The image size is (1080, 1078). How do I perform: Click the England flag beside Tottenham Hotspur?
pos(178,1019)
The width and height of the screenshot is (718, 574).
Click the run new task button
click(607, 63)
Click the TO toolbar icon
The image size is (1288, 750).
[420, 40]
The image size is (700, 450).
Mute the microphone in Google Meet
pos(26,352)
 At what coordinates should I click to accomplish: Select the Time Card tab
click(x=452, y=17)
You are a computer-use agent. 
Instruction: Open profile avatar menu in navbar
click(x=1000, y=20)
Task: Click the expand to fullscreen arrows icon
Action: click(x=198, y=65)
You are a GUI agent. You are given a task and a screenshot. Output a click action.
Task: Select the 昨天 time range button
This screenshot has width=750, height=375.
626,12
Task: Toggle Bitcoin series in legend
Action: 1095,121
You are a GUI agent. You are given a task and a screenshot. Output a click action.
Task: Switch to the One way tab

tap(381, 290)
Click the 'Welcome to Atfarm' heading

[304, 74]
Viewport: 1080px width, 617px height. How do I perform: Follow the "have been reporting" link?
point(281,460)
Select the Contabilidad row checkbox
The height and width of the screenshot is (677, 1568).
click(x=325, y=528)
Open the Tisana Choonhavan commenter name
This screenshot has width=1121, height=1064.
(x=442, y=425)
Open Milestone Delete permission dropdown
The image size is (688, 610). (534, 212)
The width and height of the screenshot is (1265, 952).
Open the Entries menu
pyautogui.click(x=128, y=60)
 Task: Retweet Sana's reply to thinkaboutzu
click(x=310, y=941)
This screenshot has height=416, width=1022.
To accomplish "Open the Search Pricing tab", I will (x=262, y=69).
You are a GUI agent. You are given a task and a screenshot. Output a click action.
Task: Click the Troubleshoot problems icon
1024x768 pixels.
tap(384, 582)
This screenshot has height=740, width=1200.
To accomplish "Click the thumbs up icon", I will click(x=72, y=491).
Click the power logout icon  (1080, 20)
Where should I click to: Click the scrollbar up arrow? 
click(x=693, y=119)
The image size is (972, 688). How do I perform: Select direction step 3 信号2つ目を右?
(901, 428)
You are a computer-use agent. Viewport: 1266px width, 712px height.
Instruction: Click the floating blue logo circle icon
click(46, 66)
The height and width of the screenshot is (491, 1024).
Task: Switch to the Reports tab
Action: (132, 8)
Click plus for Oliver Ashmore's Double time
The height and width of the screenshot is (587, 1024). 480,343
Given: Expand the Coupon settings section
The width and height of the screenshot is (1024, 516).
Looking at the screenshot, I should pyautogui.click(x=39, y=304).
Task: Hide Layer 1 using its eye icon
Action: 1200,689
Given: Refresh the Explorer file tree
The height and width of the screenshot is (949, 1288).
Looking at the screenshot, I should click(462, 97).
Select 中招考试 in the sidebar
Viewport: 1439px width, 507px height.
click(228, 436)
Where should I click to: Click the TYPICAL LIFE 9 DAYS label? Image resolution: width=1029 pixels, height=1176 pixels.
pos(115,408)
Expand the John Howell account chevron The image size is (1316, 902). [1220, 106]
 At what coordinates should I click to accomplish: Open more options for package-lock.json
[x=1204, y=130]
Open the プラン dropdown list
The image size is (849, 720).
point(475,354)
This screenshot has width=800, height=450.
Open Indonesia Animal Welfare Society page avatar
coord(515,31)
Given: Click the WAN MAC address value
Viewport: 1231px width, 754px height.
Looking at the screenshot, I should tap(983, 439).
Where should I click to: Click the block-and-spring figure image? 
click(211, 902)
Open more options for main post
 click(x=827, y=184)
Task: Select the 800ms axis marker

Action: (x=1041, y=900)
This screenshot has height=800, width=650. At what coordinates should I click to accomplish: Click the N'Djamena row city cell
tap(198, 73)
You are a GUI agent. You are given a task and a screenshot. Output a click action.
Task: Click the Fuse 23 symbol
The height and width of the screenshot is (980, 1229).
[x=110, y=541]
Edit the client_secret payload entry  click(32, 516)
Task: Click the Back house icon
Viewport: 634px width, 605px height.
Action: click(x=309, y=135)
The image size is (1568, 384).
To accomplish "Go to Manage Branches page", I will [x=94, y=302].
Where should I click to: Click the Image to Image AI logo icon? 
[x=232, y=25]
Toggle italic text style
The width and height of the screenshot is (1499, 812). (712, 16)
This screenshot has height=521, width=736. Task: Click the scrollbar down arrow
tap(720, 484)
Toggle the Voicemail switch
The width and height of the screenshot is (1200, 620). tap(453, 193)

######

Switch "microphone" to "camera" in the rows from the first line above through the line with "click(x=452, y=17)", and return only those lines, otherwise unchanged.

* _Response to this exercise_
The image size is (1080, 1078). How do I perform: Click the England flag beside Tottenham Hotspur?
pos(178,1019)
The width and height of the screenshot is (718, 574).
Click the run new task button
click(607, 63)
Click the TO toolbar icon
The image size is (1288, 750).
[420, 40]
The image size is (700, 450).
Mute the camera in Google Meet
pos(26,352)
 At what coordinates should I click to accomplish: Select the Time Card tab
click(x=452, y=17)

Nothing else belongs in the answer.